SIGHTS IN THE BEAUTIFUL CITY.

The Gobelin tapestry.—How and where it is made.—Père la-Chaise.—Poor Rachel!—The baby establishment.—"Now I lay me."—The little mother.—The old woman who lived in a shoe.—The American chapel.—Beautiful women and children.—The last conference-meeting.—"I'm a proof-reader, I am."

BY no means least among the places of interest in Paris is the manufactory of the Gobelin tapestry which serves to adorn the walls of the palace salons. O, these long, tiresome salons, which must be visited, though your head is ready to burst with seeing, your feet to drop off with sliding and slipping over the polished floors. The wicked stand upon slippery places, and nothing so convinced us of the demoralizing effect of foreign travel as our growing ability to do the same. When you have seen one or two, you have seen all. There may be degrees in gorgeous splendor, but we were filled with all the appropriate and now-forgotten emotions at sight of the first, and one cannot be more than full. Many of the old palace apartments are dull and dingy beyond belief, by no means the marble halls of our dreams; but of the others let me say something once for all. Under your feet is the treacherous, bare floor of dark wood, laid in diamonds, squares, &c.; over your head, exquisite frescoes of gods and goddesses, and all manner of unearthly and impossible beings enveloped in clouds by the bale,—usually an apotheosis of some king or queen, or both, and, as a rule, of the most wicked known at that time. The Medici were especially glorified and raised above the flesh,—and they had need to be. On every side pictures in Gobelin tapestry, framed into the walls, often so large as to cover the entire space from corner to corner, from cornice to within a few feet of the floor, and in this latter space doors, formed of a panel sometimes, for the entrance and egress of servants.
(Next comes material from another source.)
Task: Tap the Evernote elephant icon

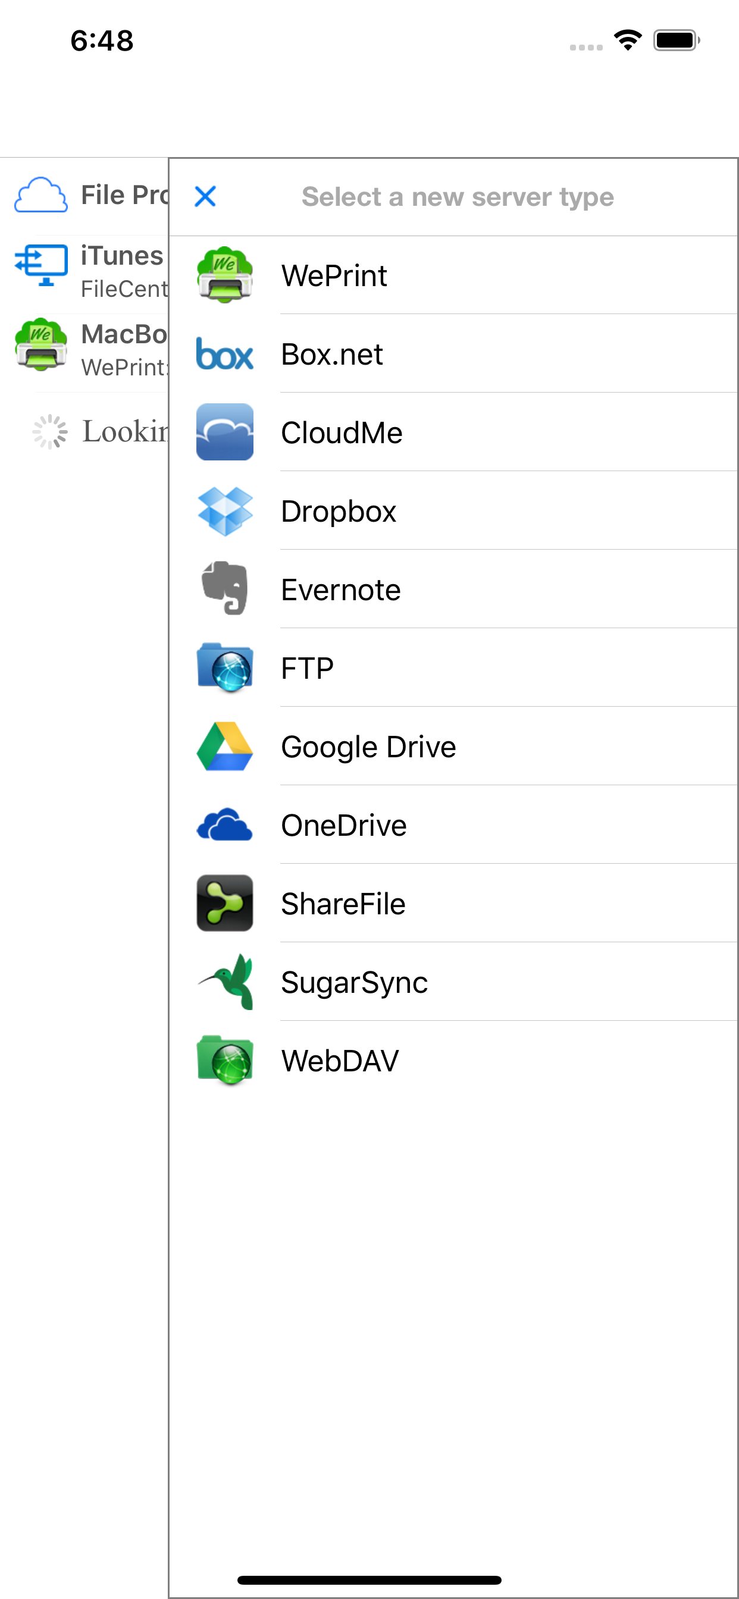Action: click(x=225, y=588)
Imagine, with all this, the gilt, and stucco, and wood-carving; the flowers, and arabesques, and entwined initials; the massive chandeliers, with glittering pendants; the mantels of rare marbles, of porphyry, and malachite; the cabinets, and tables, and escritoires of marqueterie and mosaic; the gilded chairs, stiff and stark, richly covered; the bronzes, vases, and curious clocks: and over all the air of having never been used from all time, and of continuing to be a bare show to all eternity,—and you have a faint conception of the salons of half the palaces.